It is not every body that would have stood out in
such a kind way as she did, and refuse to take Jane’s
answer; but she positively declared she would not
write any such denial yesterday, as Jane wished her;
she would wait—and, sure enough, yesterday
evening it was all settled that Jane should go.
Quite a surprize to me! I had not the least
idea!—Jane took Mrs. Elton aside, and told
her at once, that upon thinking over the advantages
of Mrs. Smallridge’s situation, she had come
to the resolution of accepting it.—I did
not know a word of it till it was all settled.”
“You spent the evening with Mrs. Elton?”
“Yes, all of us; Mrs. Elton
would have us come.
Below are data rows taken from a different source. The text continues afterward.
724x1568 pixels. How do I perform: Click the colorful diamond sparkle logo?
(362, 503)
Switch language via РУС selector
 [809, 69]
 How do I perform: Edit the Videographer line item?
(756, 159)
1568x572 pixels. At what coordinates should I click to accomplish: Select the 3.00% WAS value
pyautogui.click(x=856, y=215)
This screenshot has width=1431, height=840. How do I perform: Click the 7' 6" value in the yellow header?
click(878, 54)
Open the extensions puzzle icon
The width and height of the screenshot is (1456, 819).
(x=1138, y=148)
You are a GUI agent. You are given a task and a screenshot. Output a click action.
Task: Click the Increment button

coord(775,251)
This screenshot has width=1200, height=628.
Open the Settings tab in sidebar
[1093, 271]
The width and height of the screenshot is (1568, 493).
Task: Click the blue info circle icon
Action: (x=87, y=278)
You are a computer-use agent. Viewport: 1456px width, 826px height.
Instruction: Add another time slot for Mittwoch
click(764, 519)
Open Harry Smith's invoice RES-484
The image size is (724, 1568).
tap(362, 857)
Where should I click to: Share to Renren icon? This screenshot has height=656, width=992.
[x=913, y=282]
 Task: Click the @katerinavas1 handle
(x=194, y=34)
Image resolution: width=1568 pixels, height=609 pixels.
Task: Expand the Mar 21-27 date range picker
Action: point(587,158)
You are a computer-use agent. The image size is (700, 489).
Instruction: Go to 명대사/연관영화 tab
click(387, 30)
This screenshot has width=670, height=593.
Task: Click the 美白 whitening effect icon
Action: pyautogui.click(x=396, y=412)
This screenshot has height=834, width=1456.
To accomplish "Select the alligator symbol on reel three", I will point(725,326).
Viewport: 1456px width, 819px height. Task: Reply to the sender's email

It was settled so, upon
the hill, while we were walking about with Mr. Knightley.
`You must all spend your evening with
us,’ said she—`I positively must
have you all come.’”
“Mr. Knightley was there too, was he?”
“No, not Mr. Knightley; he declined
it from the first; and though I thought he would come,
because Mrs. Elton declared she would not let him
off, he did not;—but my mother, and Jane,
and I, were all there, and a very agreeable evening
we had. Such kind friends, you know, Miss Woodhouse,
one must always find agreeable, though every body
seemed rather fagged after the morning’s party.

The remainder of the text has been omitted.